ICE Hacked Its Own Employees to Teach Self-Defense in Cyberspace
Eighty percent of trained personnel successfully fought off potential cyberspies.
One federal agency is replacing workforce security awareness tutorials with real world hack attempts to test employee reflexes. So far, 80 percent of the personnel trained have successfully fought off potential cyberspies.
The "social engineering" prevention initiative has earned Immigration and Customs Enforcement a nomination for cyber trade group (ISC)2's 10th annual Oscars of the federal sector, the Government Information Security Leadership Award. GISLA winners are scheduled to be announced on Tuesday night.
ICE's program focuses on a cyber hazard that is difficult tackle: human nature. Social engineering involves tricking individuals into divulging sensitive information that can be used to override computer protections.
To immunize employees against these threats, a handful of agency security personnel call everyone from administrative assistants to senior executives and convince them to say their computer passwords. They send “phishing” emails with links to credential-stealing forms and ask that office managers snoop around desks for thumb drives lying around.
Self-defense training, which includes in-person workshops, is voluntary right now. Of the 5,000 employees who have undergone coaching since winter 2012, only about 20 percent fell for the ruses, program officials said. Whereas, half of the uninitiated were about to spill usernames and passwords until the testers cut them off.
“We want to instill into our employees a healthy sense of paranoia,” said Chuck Mader, ICE regional information assurance manager program lead. “They have to be cognitive that they are targets and to question that email that comes in that they weren’t expecting.”
Basically all government employees are social engineering targets, security researchers say. White House staffers recently had their personal Gmail accounts hacked after they received phishing emails with links -- labeled to look like legitimate BBC or CNN articles – that directed users to an authentic-looking Gmail or Twitter login screen for full article access.
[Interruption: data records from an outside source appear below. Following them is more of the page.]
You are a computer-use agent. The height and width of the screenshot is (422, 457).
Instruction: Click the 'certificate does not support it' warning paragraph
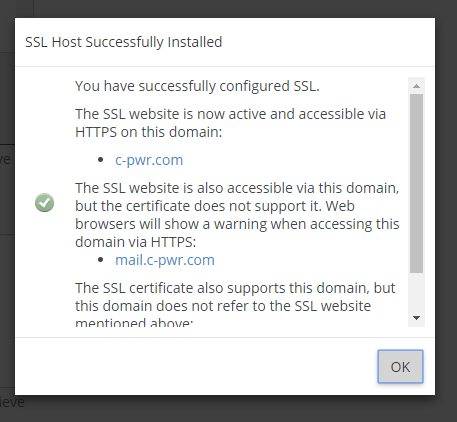tap(237, 215)
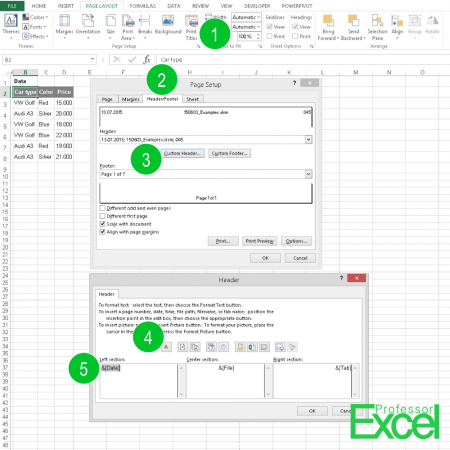Viewport: 450px width, 450px height.
Task: Switch to Margins tab in Page Setup
Action: (x=130, y=99)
The fake login forms stole their credentials.
Incidents like this one are the reason ICE also educates personnel on how to fend off social engineering in their private lives. “That conversation on the Metro” subway car with a stranger “is very informative for someone who is looking to cause harm to the agency,” said Alex Ruiz, director of ICE's security authorization and risk management branch. Someone “knowing where you work and what building you’re in” by eyeing an ICE badge hanging from a bag is just as risky “as not securing and locking down your computer.”
ICE officials insist the goal of the bogus emails and calls is to assess employees’ responses, not ridicule them. There are "no repercussions or recourse. The only information we collect is anonymized statistical information so we can measure the outcome. We have to be careful from a government perspective with unions," Mader said.
If employees start to disclose information over the phone, program officials ask that they immediately reset their credentials to get in the habit of reducing the risk should they make the same mistake during a real attack.
The phishing emails teach similar lessons.
If they were to click on the link in the message, “it takes them to a dummy webpage that says, ‘You should not have clicked the link, and this is how you handle it in the future: Contact the service desk, etc.,’” Mader said.
All ICE employees are equally susceptible to social engineering, according to program officials.
Agents investigating virtual currency fraud, for instance, are just as vulnerable as a "a clerk who is handling financial documents regarding a future contract award,” Mader said. By teasing out information from the ICE worker, a company could gain an unfair advantage during the competition for the job, agency officials said.
The main challenge for the social engineering instructors today is a limited audience.
Training is not required and some personnel work in different time zones overseas. Covering 5,000, or about 13 percent, of the agency's 40,000-person workforce "doesn’t sound like a lot but most of that has been done in person,” said Maureen Premo, head of the social engineering training program and one of two employees dedicated full-time to the initiative.
To reach personnel abroad, program officials said they might offer recorded sessions through the agency’s virtual university for on-demand viewing.
Tuesday's awards incidentally coincide with National Cyber Security Awareness Month. (ISC)2 Executive Director Hord Tipton said in a statement that “the accomplishments of this year’s GISLA finalists demonstrate the exceptional skill and commitment to excellence that is required to stay one step ahead in this increasingly complex security environment.”